* Start Given data *

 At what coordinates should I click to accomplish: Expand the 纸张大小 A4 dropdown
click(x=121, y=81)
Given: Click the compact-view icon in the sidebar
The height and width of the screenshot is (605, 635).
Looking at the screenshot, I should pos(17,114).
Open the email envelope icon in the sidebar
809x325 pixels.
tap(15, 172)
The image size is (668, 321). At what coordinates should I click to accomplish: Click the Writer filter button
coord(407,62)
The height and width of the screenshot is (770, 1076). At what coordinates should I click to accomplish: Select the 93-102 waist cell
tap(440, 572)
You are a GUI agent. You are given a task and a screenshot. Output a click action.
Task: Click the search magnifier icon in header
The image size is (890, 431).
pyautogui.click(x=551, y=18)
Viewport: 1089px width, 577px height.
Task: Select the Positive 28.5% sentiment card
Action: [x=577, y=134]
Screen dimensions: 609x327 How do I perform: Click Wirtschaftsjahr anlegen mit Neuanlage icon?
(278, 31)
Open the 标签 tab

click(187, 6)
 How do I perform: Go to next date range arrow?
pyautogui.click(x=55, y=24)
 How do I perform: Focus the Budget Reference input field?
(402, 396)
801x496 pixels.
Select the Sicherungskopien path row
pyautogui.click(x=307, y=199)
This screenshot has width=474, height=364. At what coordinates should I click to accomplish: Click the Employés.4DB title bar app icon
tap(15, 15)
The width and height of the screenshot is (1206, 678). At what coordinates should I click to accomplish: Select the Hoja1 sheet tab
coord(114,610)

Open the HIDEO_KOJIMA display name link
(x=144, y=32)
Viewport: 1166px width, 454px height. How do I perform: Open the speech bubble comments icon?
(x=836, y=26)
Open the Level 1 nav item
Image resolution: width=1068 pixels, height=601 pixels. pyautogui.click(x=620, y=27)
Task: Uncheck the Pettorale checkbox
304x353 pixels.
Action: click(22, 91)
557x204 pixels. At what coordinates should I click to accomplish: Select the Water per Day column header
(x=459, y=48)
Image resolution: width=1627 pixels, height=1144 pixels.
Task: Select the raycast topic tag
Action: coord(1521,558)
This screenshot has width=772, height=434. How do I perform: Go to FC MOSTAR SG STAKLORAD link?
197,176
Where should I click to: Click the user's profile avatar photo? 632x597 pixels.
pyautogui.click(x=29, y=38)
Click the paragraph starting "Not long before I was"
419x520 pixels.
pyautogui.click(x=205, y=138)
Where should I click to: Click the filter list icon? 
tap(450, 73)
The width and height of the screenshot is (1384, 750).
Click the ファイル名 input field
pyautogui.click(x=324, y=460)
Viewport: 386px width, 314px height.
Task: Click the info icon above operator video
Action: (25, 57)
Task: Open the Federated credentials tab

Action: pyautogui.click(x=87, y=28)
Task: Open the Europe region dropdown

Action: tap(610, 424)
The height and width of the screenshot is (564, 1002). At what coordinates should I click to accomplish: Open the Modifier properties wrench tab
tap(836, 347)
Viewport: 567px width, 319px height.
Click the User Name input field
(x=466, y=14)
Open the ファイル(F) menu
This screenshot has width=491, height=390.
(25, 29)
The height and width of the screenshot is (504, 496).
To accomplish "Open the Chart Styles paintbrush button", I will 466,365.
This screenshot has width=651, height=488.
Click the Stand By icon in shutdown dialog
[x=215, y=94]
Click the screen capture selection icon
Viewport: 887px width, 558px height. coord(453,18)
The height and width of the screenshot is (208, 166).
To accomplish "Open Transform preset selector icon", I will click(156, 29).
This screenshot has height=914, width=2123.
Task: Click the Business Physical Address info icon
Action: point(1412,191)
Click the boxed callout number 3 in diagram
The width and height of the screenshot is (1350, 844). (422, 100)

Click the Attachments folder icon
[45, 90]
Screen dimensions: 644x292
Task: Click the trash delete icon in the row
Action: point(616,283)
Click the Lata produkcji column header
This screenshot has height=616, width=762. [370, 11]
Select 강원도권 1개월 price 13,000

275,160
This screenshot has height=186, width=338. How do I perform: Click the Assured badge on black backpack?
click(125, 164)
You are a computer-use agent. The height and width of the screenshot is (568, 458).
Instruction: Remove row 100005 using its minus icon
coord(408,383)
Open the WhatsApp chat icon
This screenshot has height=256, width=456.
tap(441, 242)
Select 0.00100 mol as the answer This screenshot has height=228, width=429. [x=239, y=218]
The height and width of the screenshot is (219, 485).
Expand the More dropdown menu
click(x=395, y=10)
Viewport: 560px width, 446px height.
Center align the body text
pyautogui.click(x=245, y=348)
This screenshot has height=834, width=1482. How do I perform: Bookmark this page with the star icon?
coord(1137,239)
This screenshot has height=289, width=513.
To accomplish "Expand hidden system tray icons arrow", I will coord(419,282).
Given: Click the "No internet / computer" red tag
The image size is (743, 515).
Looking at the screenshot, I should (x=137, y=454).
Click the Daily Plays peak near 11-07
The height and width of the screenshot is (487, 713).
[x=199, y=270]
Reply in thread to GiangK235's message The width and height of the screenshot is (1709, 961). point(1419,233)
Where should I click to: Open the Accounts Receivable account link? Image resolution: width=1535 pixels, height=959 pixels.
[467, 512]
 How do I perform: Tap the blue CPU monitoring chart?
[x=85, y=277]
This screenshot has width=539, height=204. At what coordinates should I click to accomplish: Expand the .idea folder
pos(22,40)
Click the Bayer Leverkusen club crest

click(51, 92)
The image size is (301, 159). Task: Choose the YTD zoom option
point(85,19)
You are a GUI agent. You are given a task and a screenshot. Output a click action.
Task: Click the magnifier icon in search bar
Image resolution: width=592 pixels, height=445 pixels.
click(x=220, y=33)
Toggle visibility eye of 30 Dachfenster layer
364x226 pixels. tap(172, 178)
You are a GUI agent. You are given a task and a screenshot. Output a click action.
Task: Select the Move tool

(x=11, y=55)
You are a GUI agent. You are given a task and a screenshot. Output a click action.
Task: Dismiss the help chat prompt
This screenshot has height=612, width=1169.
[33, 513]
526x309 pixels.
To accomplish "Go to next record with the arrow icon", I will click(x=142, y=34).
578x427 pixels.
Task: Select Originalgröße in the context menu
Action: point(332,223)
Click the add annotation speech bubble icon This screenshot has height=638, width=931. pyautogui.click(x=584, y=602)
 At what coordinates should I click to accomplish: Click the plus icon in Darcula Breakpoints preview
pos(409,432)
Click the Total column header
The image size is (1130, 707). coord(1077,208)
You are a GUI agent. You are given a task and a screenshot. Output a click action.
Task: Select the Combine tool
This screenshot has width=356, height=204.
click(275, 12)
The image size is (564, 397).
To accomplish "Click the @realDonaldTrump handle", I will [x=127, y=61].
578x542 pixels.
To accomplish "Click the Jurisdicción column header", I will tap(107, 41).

* End Given data *

→ **Set problem**
Please swap "column header" for "column heading" everywhere it occurs in the entries above, and leave all else unchanged.

→ **The result**
 At what coordinates should I click to accomplish: Expand the 纸张大小 A4 dropdown
click(x=121, y=81)
Given: Click the compact-view icon in the sidebar
The height and width of the screenshot is (605, 635).
Looking at the screenshot, I should pos(17,114).
Open the email envelope icon in the sidebar
809x325 pixels.
tap(15, 172)
The image size is (668, 321). At what coordinates should I click to accomplish: Click the Writer filter button
coord(407,62)
The height and width of the screenshot is (770, 1076). At what coordinates should I click to accomplish: Select the 93-102 waist cell
tap(440, 572)
You are a GUI agent. You are given a task and a screenshot. Output a click action.
Task: Click the search magnifier icon in header
The image size is (890, 431).
pyautogui.click(x=551, y=18)
Viewport: 1089px width, 577px height.
Task: Select the Positive 28.5% sentiment card
Action: [x=577, y=134]
Screen dimensions: 609x327 How do I perform: Click Wirtschaftsjahr anlegen mit Neuanlage icon?
(278, 31)
Open the 标签 tab

click(187, 6)
 How do I perform: Go to next date range arrow?
pyautogui.click(x=55, y=24)
 How do I perform: Focus the Budget Reference input field?
(402, 396)
801x496 pixels.
Select the Sicherungskopien path row
pyautogui.click(x=307, y=199)
This screenshot has width=474, height=364. At what coordinates should I click to accomplish: Click the Employés.4DB title bar app icon
tap(15, 15)
The width and height of the screenshot is (1206, 678). At what coordinates should I click to accomplish: Select the Hoja1 sheet tab
coord(114,610)

Open the HIDEO_KOJIMA display name link
(x=144, y=32)
Viewport: 1166px width, 454px height. How do I perform: Open the speech bubble comments icon?
(x=836, y=26)
Open the Level 1 nav item
Image resolution: width=1068 pixels, height=601 pixels. pyautogui.click(x=620, y=27)
Task: Uncheck the Pettorale checkbox
304x353 pixels.
Action: click(22, 91)
557x204 pixels. At what coordinates should I click to accomplish: Select the Water per Day column heading
(x=459, y=48)
Image resolution: width=1627 pixels, height=1144 pixels.
Task: Select the raycast topic tag
Action: coord(1521,558)
This screenshot has width=772, height=434. How do I perform: Go to FC MOSTAR SG STAKLORAD link?
197,176
Where should I click to: Click the user's profile avatar photo? 632x597 pixels.
pyautogui.click(x=29, y=38)
Click the paragraph starting "Not long before I was"
419x520 pixels.
pyautogui.click(x=205, y=138)
Where should I click to: Click the filter list icon? 
tap(450, 73)
The width and height of the screenshot is (1384, 750).
Click the ファイル名 input field
pyautogui.click(x=324, y=460)
Viewport: 386px width, 314px height.
Task: Click the info icon above operator video
Action: (25, 57)
Task: Open the Federated credentials tab

Action: pyautogui.click(x=87, y=28)
Task: Open the Europe region dropdown

Action: tap(610, 424)
The height and width of the screenshot is (564, 1002). At what coordinates should I click to accomplish: Open the Modifier properties wrench tab
tap(836, 347)
Viewport: 567px width, 319px height.
Click the User Name input field
(x=466, y=14)
Open the ファイル(F) menu
This screenshot has width=491, height=390.
(25, 29)
The height and width of the screenshot is (504, 496).
To accomplish "Open the Chart Styles paintbrush button", I will 466,365.
This screenshot has width=651, height=488.
Click the Stand By icon in shutdown dialog
[x=215, y=94]
Click the screen capture selection icon
Viewport: 887px width, 558px height. coord(453,18)
The height and width of the screenshot is (208, 166).
To accomplish "Open Transform preset selector icon", I will click(156, 29).
This screenshot has height=914, width=2123.
Task: Click the Business Physical Address info icon
Action: point(1412,191)
Click the boxed callout number 3 in diagram
The width and height of the screenshot is (1350, 844). (422, 100)

Click the Attachments folder icon
[45, 90]
Screen dimensions: 644x292
Task: Click the trash delete icon in the row
Action: point(616,283)
Click the Lata produkcji column heading
This screenshot has height=616, width=762. [370, 11]
Select 강원도권 1개월 price 13,000

275,160
This screenshot has height=186, width=338. How do I perform: Click the Assured badge on black backpack?
click(125, 164)
You are a computer-use agent. The height and width of the screenshot is (568, 458).
Instruction: Remove row 100005 using its minus icon
coord(408,383)
Open the WhatsApp chat icon
This screenshot has height=256, width=456.
tap(441, 242)
Select 0.00100 mol as the answer This screenshot has height=228, width=429. [x=239, y=218]
The height and width of the screenshot is (219, 485).
Expand the More dropdown menu
click(x=395, y=10)
Viewport: 560px width, 446px height.
Center align the body text
pyautogui.click(x=245, y=348)
This screenshot has height=834, width=1482. How do I perform: Bookmark this page with the star icon?
coord(1137,239)
This screenshot has height=289, width=513.
To accomplish "Expand hidden system tray icons arrow", I will coord(419,282).
Given: Click the "No internet / computer" red tag
The image size is (743, 515).
Looking at the screenshot, I should (x=137, y=454).
Click the Daily Plays peak near 11-07
The height and width of the screenshot is (487, 713).
[x=199, y=270]
Reply in thread to GiangK235's message The width and height of the screenshot is (1709, 961). point(1419,233)
Where should I click to: Open the Accounts Receivable account link? Image resolution: width=1535 pixels, height=959 pixels.
[467, 512]
 How do I perform: Tap the blue CPU monitoring chart?
[x=85, y=277]
This screenshot has width=539, height=204. At what coordinates should I click to accomplish: Expand the .idea folder
pos(22,40)
Click the Bayer Leverkusen club crest

click(51, 92)
The image size is (301, 159). Task: Choose the YTD zoom option
point(85,19)
You are a GUI agent. You are given a task and a screenshot. Output a click action.
Task: Click the magnifier icon in search bar
Image resolution: width=592 pixels, height=445 pixels.
click(x=220, y=33)
Toggle visibility eye of 30 Dachfenster layer
364x226 pixels. tap(172, 178)
You are a GUI agent. You are given a task and a screenshot. Output a click action.
Task: Select the Move tool

(x=11, y=55)
You are a GUI agent. You are given a task and a screenshot. Output a click action.
Task: Dismiss the help chat prompt
This screenshot has height=612, width=1169.
[33, 513]
526x309 pixels.
To accomplish "Go to next record with the arrow icon", I will click(x=142, y=34).
578x427 pixels.
Task: Select Originalgröße in the context menu
Action: point(332,223)
Click the add annotation speech bubble icon This screenshot has height=638, width=931. pyautogui.click(x=584, y=602)
 At what coordinates should I click to accomplish: Click the plus icon in Darcula Breakpoints preview
pos(409,432)
Click the Total column heading
The image size is (1130, 707). coord(1077,208)
You are a GUI agent. You are given a task and a screenshot. Output a click action.
Task: Select the Combine tool
This screenshot has width=356, height=204.
click(275, 12)
The image size is (564, 397).
To accomplish "Click the @realDonaldTrump handle", I will [x=127, y=61].
578x542 pixels.
To accomplish "Click the Jurisdicción column heading", I will tap(107, 41).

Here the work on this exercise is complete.